* PROBLEM REQUIREMENTS
Every record below should be printed exactly as given.

*** SOURCE DATA ***

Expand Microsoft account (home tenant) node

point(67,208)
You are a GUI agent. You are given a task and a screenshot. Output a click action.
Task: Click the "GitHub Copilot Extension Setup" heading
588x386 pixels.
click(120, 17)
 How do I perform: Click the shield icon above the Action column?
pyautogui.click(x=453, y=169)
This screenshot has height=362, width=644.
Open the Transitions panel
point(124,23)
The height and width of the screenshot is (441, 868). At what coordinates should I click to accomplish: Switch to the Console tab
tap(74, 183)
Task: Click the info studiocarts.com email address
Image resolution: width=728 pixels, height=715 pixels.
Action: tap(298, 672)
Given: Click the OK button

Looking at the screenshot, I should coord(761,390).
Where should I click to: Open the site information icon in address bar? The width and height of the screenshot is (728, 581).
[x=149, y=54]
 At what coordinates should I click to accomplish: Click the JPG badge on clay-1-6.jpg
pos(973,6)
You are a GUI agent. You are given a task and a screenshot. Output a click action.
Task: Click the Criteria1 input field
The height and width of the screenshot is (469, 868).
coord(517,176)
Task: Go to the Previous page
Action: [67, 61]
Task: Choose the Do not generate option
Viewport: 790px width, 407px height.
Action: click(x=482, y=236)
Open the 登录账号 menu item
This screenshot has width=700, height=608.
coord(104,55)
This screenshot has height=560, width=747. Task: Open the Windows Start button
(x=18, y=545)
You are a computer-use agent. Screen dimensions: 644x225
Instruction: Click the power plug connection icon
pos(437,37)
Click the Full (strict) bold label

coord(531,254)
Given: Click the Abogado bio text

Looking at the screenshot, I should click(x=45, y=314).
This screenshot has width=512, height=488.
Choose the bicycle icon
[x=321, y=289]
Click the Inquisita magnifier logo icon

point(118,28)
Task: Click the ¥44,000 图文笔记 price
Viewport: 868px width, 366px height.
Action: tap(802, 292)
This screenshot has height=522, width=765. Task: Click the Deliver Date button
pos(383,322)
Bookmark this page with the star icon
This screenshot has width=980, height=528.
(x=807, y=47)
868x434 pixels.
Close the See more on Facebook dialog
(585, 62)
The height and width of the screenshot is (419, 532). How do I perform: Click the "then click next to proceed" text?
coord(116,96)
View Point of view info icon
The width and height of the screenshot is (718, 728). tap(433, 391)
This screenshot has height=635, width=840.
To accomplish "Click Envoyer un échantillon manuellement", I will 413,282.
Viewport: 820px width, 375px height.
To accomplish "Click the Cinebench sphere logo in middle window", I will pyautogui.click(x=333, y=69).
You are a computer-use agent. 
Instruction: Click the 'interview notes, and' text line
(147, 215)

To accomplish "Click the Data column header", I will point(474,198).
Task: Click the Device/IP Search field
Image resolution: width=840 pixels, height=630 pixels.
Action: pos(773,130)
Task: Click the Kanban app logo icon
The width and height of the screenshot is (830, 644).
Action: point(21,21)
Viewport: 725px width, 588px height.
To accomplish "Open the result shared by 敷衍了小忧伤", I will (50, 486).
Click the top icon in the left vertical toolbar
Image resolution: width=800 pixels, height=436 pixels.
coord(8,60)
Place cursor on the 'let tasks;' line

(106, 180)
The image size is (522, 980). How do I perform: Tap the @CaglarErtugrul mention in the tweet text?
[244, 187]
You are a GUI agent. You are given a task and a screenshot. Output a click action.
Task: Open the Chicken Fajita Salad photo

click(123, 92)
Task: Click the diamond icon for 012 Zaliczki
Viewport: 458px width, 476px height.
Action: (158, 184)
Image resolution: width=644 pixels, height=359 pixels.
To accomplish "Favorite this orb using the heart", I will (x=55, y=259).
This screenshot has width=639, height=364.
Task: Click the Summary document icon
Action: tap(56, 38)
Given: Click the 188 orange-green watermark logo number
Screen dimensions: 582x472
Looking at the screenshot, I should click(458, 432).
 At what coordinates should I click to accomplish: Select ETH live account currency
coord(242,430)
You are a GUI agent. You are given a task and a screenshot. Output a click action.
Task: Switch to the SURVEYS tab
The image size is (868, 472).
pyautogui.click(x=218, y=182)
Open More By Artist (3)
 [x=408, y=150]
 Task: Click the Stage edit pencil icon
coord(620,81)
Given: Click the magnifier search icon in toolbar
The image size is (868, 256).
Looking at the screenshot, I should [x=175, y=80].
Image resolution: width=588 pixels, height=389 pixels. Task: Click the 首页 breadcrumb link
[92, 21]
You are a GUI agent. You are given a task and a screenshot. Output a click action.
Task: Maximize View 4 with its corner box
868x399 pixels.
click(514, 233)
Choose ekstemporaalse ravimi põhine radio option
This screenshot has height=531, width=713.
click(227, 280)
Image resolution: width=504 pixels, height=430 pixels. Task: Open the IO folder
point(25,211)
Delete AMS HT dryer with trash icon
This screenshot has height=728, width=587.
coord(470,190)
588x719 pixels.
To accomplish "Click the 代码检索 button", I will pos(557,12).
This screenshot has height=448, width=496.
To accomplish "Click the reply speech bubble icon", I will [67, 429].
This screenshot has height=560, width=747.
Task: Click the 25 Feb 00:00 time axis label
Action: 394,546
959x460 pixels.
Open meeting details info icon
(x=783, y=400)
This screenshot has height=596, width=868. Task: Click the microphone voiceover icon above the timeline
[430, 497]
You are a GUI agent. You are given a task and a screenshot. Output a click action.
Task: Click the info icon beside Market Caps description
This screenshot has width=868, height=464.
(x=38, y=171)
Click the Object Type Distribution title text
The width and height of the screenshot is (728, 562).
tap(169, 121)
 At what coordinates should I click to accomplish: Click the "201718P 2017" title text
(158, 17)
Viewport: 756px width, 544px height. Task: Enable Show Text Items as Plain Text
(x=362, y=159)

*** End of SOURCE DATA ***

* ANSWER TO THIS PROBLEM
Expand Microsoft account (home tenant) node

point(67,208)
You are a GUI agent. You are given a task and a screenshot. Output a click action.
Task: Click the "GitHub Copilot Extension Setup" heading
588x386 pixels.
click(120, 17)
 How do I perform: Click the shield icon above the Action column?
pyautogui.click(x=453, y=169)
This screenshot has height=362, width=644.
Open the Transitions panel
point(124,23)
The height and width of the screenshot is (441, 868). At what coordinates should I click to accomplish: Switch to the Console tab
tap(74, 183)
Task: Click the info studiocarts.com email address
Image resolution: width=728 pixels, height=715 pixels.
Action: tap(298, 672)
Given: Click the OK button

Looking at the screenshot, I should coord(761,390).
Where should I click to: Open the site information icon in address bar? The width and height of the screenshot is (728, 581).
[x=149, y=54]
 At what coordinates should I click to accomplish: Click the JPG badge on clay-1-6.jpg
pos(973,6)
You are a GUI agent. You are given a task and a screenshot. Output a click action.
Task: Click the Criteria1 input field
The height and width of the screenshot is (469, 868).
coord(517,176)
Task: Go to the Previous page
Action: [67, 61]
Task: Choose the Do not generate option
Viewport: 790px width, 407px height.
Action: click(x=482, y=236)
Open the 登录账号 menu item
This screenshot has width=700, height=608.
coord(104,55)
This screenshot has height=560, width=747. Task: Open the Windows Start button
(x=18, y=545)
You are a computer-use agent. Screen dimensions: 644x225
Instruction: Click the power plug connection icon
pos(437,37)
Click the Full (strict) bold label

coord(531,254)
Given: Click the Abogado bio text

Looking at the screenshot, I should click(x=45, y=314).
This screenshot has width=512, height=488.
Choose the bicycle icon
[x=321, y=289]
Click the Inquisita magnifier logo icon

point(118,28)
Task: Click the ¥44,000 图文笔记 price
Viewport: 868px width, 366px height.
Action: tap(802, 292)
This screenshot has height=522, width=765. Task: Click the Deliver Date button
pos(383,322)
Bookmark this page with the star icon
This screenshot has width=980, height=528.
(x=807, y=47)
868x434 pixels.
Close the See more on Facebook dialog
(585, 62)
The height and width of the screenshot is (419, 532). How do I perform: Click the "then click next to proceed" text?
coord(116,96)
View Point of view info icon
The width and height of the screenshot is (718, 728). tap(433, 391)
This screenshot has height=635, width=840.
To accomplish "Click Envoyer un échantillon manuellement", I will 413,282.
Viewport: 820px width, 375px height.
To accomplish "Click the Cinebench sphere logo in middle window", I will pyautogui.click(x=333, y=69).
You are a computer-use agent. 
Instruction: Click the 'interview notes, and' text line
(147, 215)

To accomplish "Click the Data column header", I will point(474,198).
Task: Click the Device/IP Search field
Image resolution: width=840 pixels, height=630 pixels.
Action: pos(773,130)
Task: Click the Kanban app logo icon
The width and height of the screenshot is (830, 644).
Action: point(21,21)
Viewport: 725px width, 588px height.
To accomplish "Open the result shared by 敷衍了小忧伤", I will (50, 486).
Click the top icon in the left vertical toolbar
Image resolution: width=800 pixels, height=436 pixels.
coord(8,60)
Place cursor on the 'let tasks;' line

(106, 180)
The image size is (522, 980). How do I perform: Tap the @CaglarErtugrul mention in the tweet text?
[244, 187]
You are a GUI agent. You are given a task and a screenshot. Output a click action.
Task: Open the Chicken Fajita Salad photo

click(123, 92)
Task: Click the diamond icon for 012 Zaliczki
Viewport: 458px width, 476px height.
Action: (158, 184)
Image resolution: width=644 pixels, height=359 pixels.
To accomplish "Favorite this orb using the heart", I will (x=55, y=259).
This screenshot has width=639, height=364.
Task: Click the Summary document icon
Action: tap(56, 38)
Given: Click the 188 orange-green watermark logo number
Screen dimensions: 582x472
Looking at the screenshot, I should click(458, 432).
 At what coordinates should I click to accomplish: Select ETH live account currency
coord(242,430)
You are a GUI agent. You are given a task and a screenshot. Output a click action.
Task: Switch to the SURVEYS tab
The image size is (868, 472).
pyautogui.click(x=218, y=182)
Open More By Artist (3)
 [x=408, y=150]
 Task: Click the Stage edit pencil icon
coord(620,81)
Given: Click the magnifier search icon in toolbar
The image size is (868, 256).
Looking at the screenshot, I should [x=175, y=80].
Image resolution: width=588 pixels, height=389 pixels. Task: Click the 首页 breadcrumb link
[92, 21]
You are a GUI agent. You are given a task and a screenshot. Output a click action.
Task: Maximize View 4 with its corner box
868x399 pixels.
click(514, 233)
Choose ekstemporaalse ravimi põhine radio option
This screenshot has height=531, width=713.
click(227, 280)
Image resolution: width=504 pixels, height=430 pixels. Task: Open the IO folder
point(25,211)
Delete AMS HT dryer with trash icon
This screenshot has height=728, width=587.
coord(470,190)
588x719 pixels.
To accomplish "Click the 代码检索 button", I will pos(557,12).
This screenshot has height=448, width=496.
To accomplish "Click the reply speech bubble icon", I will [67, 429].
This screenshot has height=560, width=747.
Task: Click the 25 Feb 00:00 time axis label
Action: 394,546
959x460 pixels.
Open meeting details info icon
(x=783, y=400)
This screenshot has height=596, width=868. Task: Click the microphone voiceover icon above the timeline
[430, 497]
You are a GUI agent. You are given a task and a screenshot. Output a click action.
Task: Click the info icon beside Market Caps description
This screenshot has width=868, height=464.
(x=38, y=171)
Click the Object Type Distribution title text
The width and height of the screenshot is (728, 562).
tap(169, 121)
 At what coordinates should I click to accomplish: Click the "201718P 2017" title text
(158, 17)
Viewport: 756px width, 544px height. Task: Enable Show Text Items as Plain Text
(x=362, y=159)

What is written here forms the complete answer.